Dear Editor,
WITH oil money coming , the political stakes could not be higher, as most of our citizens know and feel that they could be cheated of their God-given rights to the opportunities and wealth of our republic.
Some of our “experts” decry the financial and technological arrangements which we have with ExxonMobil, finding fault and opposing this great investment. Those malcontents should understand that over the next two years, ExxonMobil will invest over 35 Billion US dollars in worldwide oil exploration without a clear prospect of oil recovery and with the price of oil not yet $60 a barrel, the investments are not always profitable .
We in Guyana should be proud and excited that the largest company in the world is investing real money into our economy; this will eventually attract other good foreign investments and trade to our republic in areas such as agro-industry, mineral extraction, our water potential, our fishing potential, our forest potential and other new avenues to make up for lost time and lost opportunity.
Foreign investment and trade, along with the private sector as the engine of growth, is the only way to boost our incomes from rich to poor citizens, and to turn our country into a much better place to live. Any government we have has to facilitate this notion and keep government committed to filling its ranks with younger professionals dedicated to the modern world and new ideas, while decentralising power from the central government to our villages, towns and communities.
That is why investments in education have to be a mission of utmost importance to any government, because young people are our future and our destiny; with wealth coming , adequate money has to be set aside for scholarships–based strictly on merit– for our brightest to go abroad to the best universities in the world and to return to take the mantle of leadership in our dear republic.
Editor, we will be now preparing for new elections and the above observations should reflect the manifestos of each party; but this is not so with certain parties based on the record we can examine. The PPP/C demitted office only three years ago, so it is pretty easy to show that the Gang of 8 who runs that party are against the very concepts which I put forward above; under their aegis, there was no real foreign investment and trade and no intention of facilitating the economy, so that the private sector could really become “the engine of growth” and more young people left these shores as no real investments in education were ever done.

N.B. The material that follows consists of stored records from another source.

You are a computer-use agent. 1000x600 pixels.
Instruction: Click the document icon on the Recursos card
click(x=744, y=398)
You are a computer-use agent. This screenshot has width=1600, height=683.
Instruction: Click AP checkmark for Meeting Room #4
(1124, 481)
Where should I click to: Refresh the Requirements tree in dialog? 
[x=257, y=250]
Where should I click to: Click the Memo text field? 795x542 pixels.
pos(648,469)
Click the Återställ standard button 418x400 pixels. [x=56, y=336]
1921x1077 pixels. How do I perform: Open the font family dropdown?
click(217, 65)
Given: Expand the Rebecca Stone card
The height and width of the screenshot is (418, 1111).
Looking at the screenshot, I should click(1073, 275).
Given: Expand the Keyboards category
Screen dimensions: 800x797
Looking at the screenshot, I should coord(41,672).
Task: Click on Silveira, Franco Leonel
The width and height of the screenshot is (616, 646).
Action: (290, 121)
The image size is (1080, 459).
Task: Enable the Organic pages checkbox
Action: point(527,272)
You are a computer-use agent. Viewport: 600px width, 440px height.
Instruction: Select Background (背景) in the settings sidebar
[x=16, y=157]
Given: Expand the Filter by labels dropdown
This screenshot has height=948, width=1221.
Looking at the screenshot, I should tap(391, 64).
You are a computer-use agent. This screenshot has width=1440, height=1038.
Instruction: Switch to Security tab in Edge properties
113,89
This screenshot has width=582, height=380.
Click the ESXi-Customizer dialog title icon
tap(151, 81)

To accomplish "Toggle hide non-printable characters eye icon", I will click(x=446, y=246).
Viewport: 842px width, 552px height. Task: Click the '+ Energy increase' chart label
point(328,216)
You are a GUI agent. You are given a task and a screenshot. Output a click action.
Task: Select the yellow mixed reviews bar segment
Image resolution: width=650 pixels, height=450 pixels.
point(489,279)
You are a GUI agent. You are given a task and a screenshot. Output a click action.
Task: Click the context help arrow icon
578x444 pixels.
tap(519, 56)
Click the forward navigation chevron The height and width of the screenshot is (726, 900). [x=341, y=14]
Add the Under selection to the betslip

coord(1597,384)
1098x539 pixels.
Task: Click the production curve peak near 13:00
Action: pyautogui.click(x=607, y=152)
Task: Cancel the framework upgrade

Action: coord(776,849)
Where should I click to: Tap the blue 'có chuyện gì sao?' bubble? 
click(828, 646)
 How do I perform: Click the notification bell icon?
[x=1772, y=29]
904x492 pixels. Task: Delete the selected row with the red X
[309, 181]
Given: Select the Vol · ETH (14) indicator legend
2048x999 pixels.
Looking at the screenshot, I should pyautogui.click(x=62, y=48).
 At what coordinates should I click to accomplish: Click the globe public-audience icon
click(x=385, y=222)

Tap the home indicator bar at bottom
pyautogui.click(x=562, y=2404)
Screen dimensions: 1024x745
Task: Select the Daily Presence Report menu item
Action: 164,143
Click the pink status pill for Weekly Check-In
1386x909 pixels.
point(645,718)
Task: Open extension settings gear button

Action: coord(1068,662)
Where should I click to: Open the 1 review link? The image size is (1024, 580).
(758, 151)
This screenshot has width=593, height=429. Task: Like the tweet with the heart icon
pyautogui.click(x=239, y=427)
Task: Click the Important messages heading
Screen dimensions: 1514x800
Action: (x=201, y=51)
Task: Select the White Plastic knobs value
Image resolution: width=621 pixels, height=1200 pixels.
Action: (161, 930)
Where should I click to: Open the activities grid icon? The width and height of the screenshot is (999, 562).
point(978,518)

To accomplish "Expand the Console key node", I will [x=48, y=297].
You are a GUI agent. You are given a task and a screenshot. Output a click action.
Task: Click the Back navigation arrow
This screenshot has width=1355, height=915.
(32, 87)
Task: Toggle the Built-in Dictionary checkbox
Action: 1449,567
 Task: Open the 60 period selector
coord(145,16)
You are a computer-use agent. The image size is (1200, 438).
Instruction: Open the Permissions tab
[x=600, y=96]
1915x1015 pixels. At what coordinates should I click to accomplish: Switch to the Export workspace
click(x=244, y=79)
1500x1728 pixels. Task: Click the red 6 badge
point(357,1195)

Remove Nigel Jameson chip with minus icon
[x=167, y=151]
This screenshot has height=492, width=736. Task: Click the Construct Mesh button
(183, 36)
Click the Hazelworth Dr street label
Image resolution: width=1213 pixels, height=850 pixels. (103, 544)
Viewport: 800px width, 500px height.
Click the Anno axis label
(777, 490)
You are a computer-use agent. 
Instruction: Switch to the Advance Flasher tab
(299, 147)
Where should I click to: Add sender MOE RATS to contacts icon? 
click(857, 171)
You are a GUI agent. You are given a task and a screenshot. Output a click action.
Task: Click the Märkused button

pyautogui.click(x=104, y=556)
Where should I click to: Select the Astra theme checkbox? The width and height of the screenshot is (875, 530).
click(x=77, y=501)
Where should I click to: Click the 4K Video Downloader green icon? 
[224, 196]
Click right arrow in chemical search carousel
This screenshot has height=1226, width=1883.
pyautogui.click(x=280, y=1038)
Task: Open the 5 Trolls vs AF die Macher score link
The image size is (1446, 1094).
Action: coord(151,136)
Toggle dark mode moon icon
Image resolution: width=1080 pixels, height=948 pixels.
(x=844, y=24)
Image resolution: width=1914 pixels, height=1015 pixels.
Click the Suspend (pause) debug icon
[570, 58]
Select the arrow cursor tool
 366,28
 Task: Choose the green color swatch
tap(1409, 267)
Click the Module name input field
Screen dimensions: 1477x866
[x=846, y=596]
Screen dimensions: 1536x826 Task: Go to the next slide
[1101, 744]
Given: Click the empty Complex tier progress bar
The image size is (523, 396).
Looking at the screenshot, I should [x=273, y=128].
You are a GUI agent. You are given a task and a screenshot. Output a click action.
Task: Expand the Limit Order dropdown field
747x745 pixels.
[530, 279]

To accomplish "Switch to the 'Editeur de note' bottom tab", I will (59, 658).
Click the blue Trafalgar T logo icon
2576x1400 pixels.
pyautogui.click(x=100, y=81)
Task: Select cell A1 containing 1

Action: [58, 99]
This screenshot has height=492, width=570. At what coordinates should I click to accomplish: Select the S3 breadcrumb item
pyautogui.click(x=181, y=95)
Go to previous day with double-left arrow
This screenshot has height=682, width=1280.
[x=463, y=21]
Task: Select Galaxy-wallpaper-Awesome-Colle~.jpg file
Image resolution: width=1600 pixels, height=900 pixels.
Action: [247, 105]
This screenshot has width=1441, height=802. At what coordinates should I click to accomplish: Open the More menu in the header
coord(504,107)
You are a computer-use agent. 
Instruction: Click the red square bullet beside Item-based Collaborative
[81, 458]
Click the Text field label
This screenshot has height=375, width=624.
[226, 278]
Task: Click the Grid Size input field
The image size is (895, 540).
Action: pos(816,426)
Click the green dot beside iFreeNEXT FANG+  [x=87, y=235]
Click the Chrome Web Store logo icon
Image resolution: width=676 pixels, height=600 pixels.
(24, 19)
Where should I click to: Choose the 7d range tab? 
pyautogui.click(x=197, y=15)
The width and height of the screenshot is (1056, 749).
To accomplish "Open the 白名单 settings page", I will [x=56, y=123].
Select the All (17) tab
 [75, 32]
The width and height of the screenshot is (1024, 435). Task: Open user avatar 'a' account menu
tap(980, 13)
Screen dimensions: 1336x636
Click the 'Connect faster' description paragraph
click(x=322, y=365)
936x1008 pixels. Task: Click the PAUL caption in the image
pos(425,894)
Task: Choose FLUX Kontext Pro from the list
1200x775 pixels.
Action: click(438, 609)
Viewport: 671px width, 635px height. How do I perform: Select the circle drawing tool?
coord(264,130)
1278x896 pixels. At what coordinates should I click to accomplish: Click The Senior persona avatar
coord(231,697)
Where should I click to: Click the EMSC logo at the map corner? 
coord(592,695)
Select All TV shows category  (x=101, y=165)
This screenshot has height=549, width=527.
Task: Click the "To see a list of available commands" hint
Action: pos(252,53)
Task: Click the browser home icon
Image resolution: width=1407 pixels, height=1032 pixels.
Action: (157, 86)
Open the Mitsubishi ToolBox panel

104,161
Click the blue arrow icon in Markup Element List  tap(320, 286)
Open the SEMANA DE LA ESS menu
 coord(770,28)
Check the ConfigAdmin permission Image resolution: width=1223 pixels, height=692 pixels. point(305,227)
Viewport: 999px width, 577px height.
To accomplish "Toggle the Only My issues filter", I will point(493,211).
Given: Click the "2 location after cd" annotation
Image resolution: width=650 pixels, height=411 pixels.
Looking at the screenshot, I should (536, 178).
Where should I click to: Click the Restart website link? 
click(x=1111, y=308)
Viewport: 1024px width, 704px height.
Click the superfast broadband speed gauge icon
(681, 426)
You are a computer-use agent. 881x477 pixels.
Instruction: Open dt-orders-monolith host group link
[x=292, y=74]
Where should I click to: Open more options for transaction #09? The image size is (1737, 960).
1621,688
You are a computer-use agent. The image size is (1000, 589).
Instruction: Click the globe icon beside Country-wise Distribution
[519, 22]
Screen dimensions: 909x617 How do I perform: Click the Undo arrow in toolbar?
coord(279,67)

The free computer giveaway under Jagdeo was a farce, the shoddy “fixing” of schools was a joke , no buses to take our children to school, no hot meals for our schoolchildren and on and on , compounded by (as President Cheddi always said) “squandermania,” as exhibited by such failures as the Skeldon sugar fiasco, Jagdeo’s brainchild. Our biggest industry, the sugar industry, where the workers support the PPP/C, took plenty of blows when Jagdeo was in power and the sugar workers were treated with contempt, while the industry went broke and became a drag on our economy.
Jagdeo never brought innovations, market adjustments and better pay and conditions for our brothers and sisters in the sugar industry and himself and Komal Chand ( both members of the Gang of 8) conspired to have the workers’ union(GAWU) leadership be a part of the government which was really the employer– a real betrayal of the rights of the sugar workers who are really taken for granted every time elections are held.
And in this period they have the nerve to celebrate the life of President Cheddi while doing the opposite of what he would have longed for. The voters of our republic will reject the do-nothings who dominate the PPP today– the Gang of 8.